- **OBJECTIVE**
Retype the material below exactly, from the line with "The width and" through the end of the material, and leave the pictures out.

══════════════════════════════

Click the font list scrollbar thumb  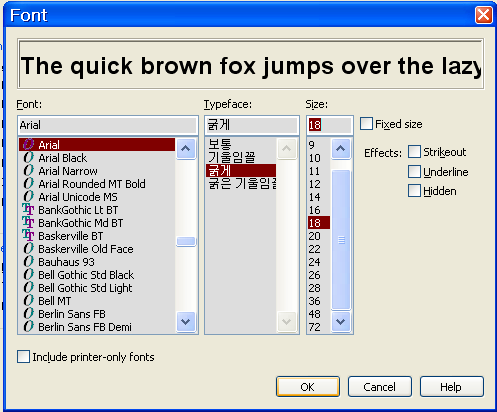click(186, 241)
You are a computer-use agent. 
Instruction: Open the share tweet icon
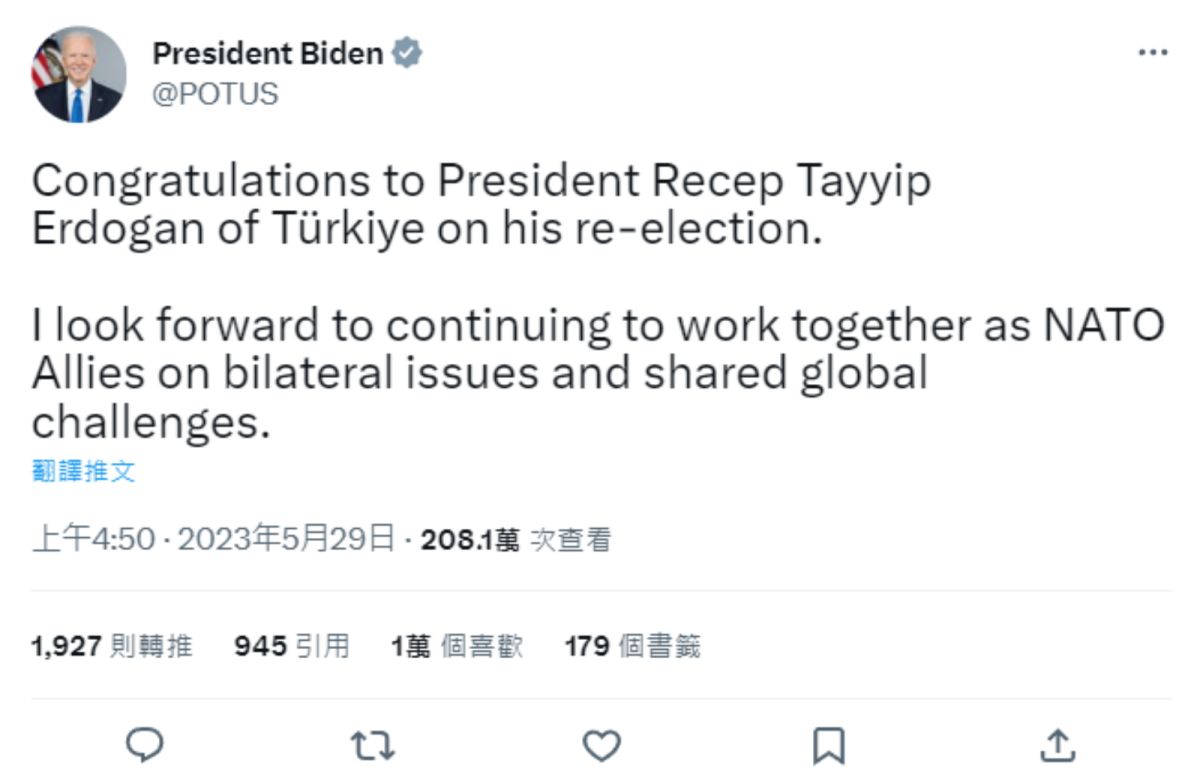[x=1057, y=744]
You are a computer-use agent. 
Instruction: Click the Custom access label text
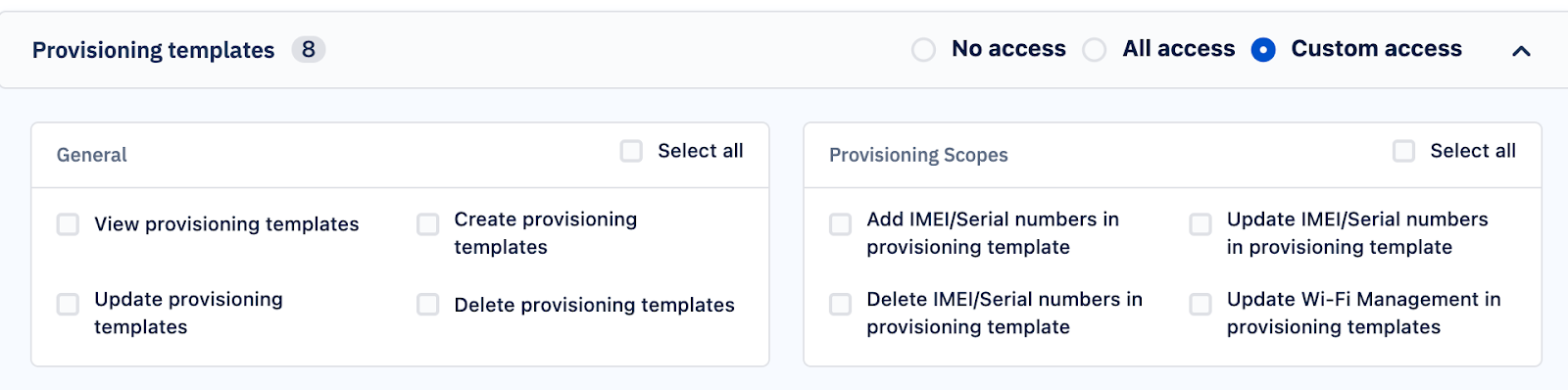click(x=1376, y=49)
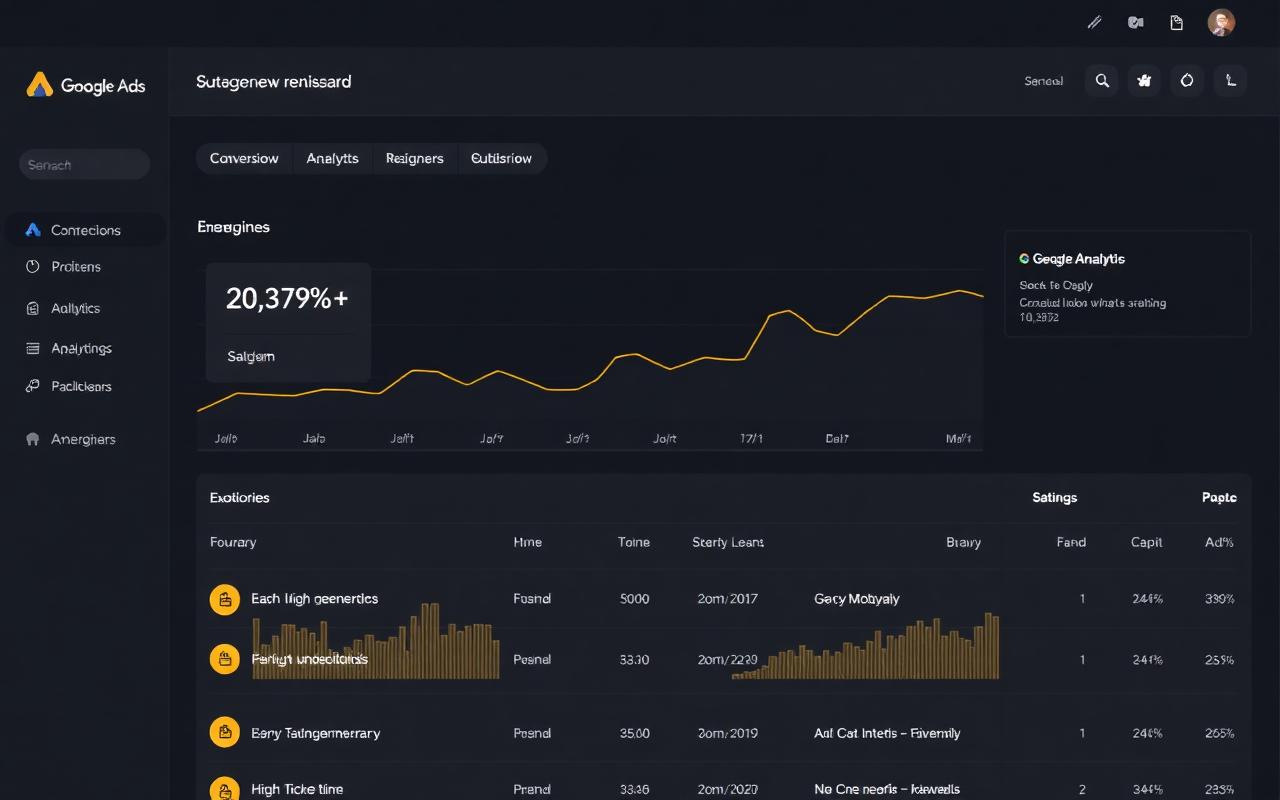
Task: Click the key icon beside Paclickers
Action: click(x=33, y=386)
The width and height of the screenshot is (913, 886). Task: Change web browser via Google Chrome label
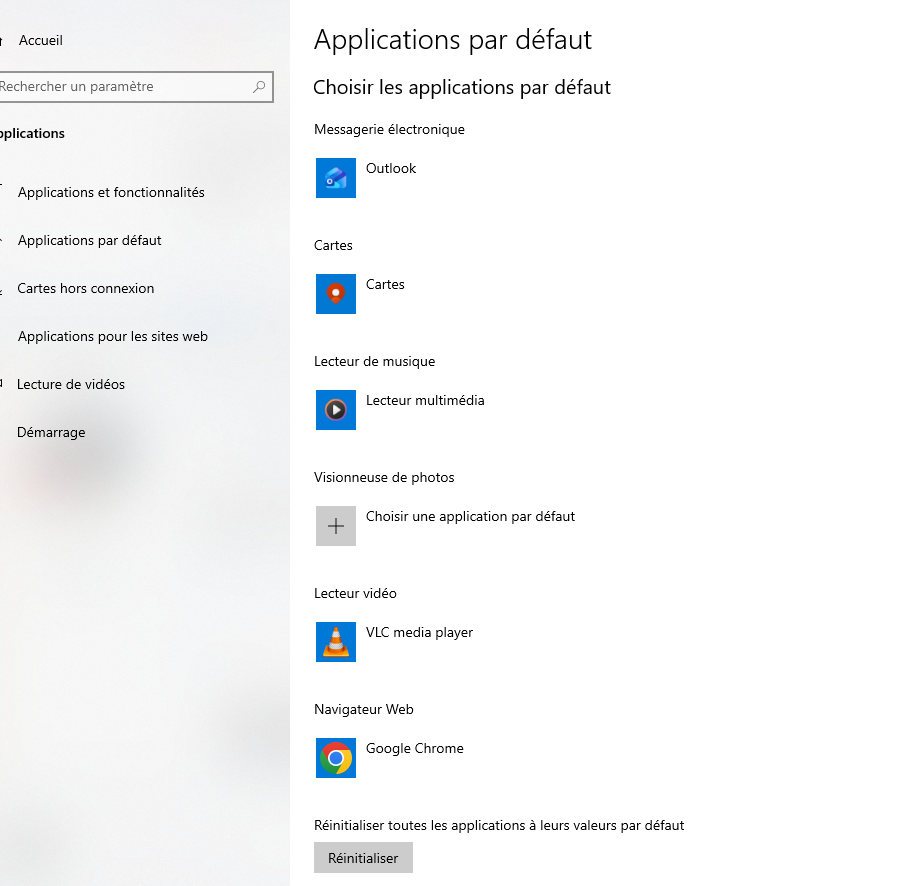(x=414, y=748)

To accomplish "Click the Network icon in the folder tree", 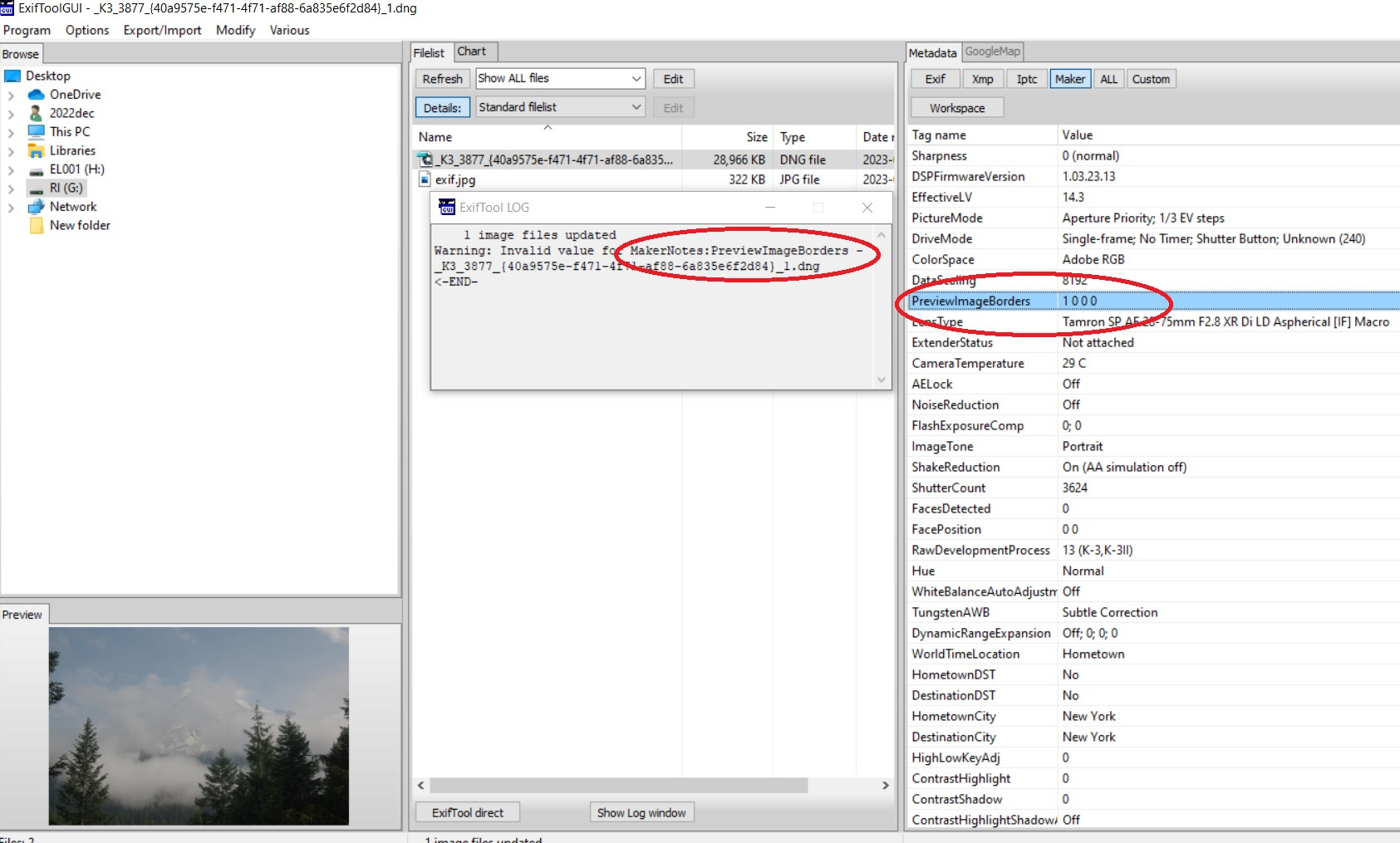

══════════════════════════════

- **ANSWER IN FULL**
The width and height of the screenshot is (913, 886). Task: Change web browser via Google Chrome label
(x=414, y=748)

To accomplish "Click the Network icon in the folder tree", 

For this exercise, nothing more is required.